My notes on Alfred Hitchcock’s The Pleasure Garden.
Though he’d worked on abandoned projects, this 1925 film – shot in Germany and Italy, with American leads and British supporting players – was the 25-year-old Alfred Hitchcock’s first film. Its opening sequence includes voyeurism, sexy teasing, slouching pickpockets and dancing girls (the title refers to a music hall), showing that Hitch’s lifelong interests were already stirring – though he wouldn’t hit on the crime-suspense mode that was his metier until The Lodger.
If this were a talkie, it would probably have been a musical – it lays down plot-licks that would be taken up by everything from The Broadway Melody to Showgirls as experiences chorine Patsy (Virginia Valli) takes naif Jill Cheyne (Carmelita Geraghty) under her wing, only to suffer as the ungrateful minx becomes too full of herself. Moving out of their shared lodgings into a luxury flat where she’ll be a kept woman, Jill writes that ‘since I am nearly a star’ it wouldn’t be fitting that she stay in ‘cheap lodgings’. Things get away from the music hall and into globe-trotting and romantic complications – Jill neglects her stalwart fiance Hugh (John Stuart), who has gone overseas to be a planter, to run around with phony counts and older ‘stagedoor tomcats’ while Patsy marries Hugh’s moustached wrong ‘un colleague Levett (Miles Mander) even though gets bored on their Italian honeymoon and spends his time at the plantation (wives not allowed, according to the company) grappling with a bare-midriff native girl (maybe Nita Naldi). When he writes home claiming to be down with a fever, Patsy sets out to nurse him and discovers him in a dissipated, wild-haired, drunken state (‘you filthy animal!’) – and vows to leave.

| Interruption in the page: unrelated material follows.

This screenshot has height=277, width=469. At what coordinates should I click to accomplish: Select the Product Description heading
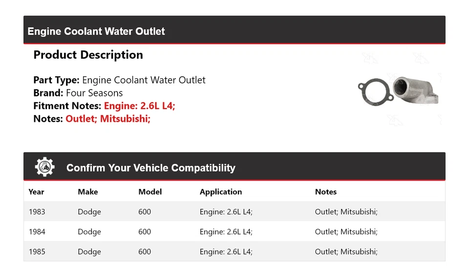tap(88, 55)
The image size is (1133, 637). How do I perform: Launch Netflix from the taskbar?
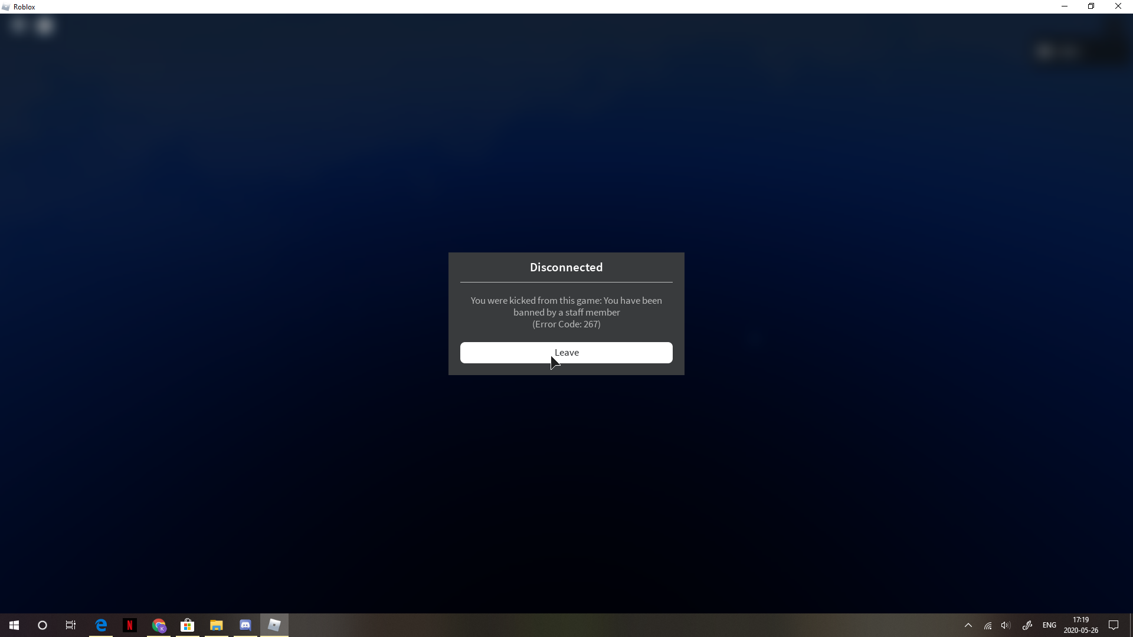[130, 625]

Before she gets a boat home, she finds herself nursing Hugh, who really does have a fever (we can see where this is going), while Levett becomes the first of Hitchcock’s many thrill-killers, drowning his mistress and going mad as he has a guilt-induced vision of her in the mosquito netting which drives him to try to murder his wife with a sword (‘she won’t rest until I’ve killed you too’). Of course, Patsy (‘I’m sorry Jill’s turned out to be no good’) and Hugh end up together. Based on a book by Oliver Sandys (a woman, who also wrote as ‘Countess Barcynska’), it’s a novelettish popular romance, with a saintly heroine who suffers emotional distress for much of the film only to be subjected to physical peril in a climax which is a sketch for several subsequent husband-tries-to-kill wife finales in the Hitch canon. Mander, who evidently shared a certain sexual sadism with his character (Michael Powell writes about it in his autobiography), is obviously the most complex, interesting character here – and the actor brings more conflicted depths to a role written as a simple cad.
Early Hitchcock touches abound – in lieu of a personal appearance, he gets his to-be-wife Alma Reville into the front row at an audition; a stage dresser is a Wilde-haired floppy gay caricature who also evokes Cesare of The Cabinet of Caligari; there’s a lot of theatre detail, mostly stressing the disreputable aspects (top-hatted wolves lurking in the foyer); chubby, down-to-Earth landlord-and-landlady who do comic relief but also pry into the lives of the principles, along with their funny dog (‘Cuddles’); Levett stabbing through a grille door with his long-bladed weapon of choice and his shadow growing huge over his cowering victim to be before he notices in disbelief that good old Hugh has shot him.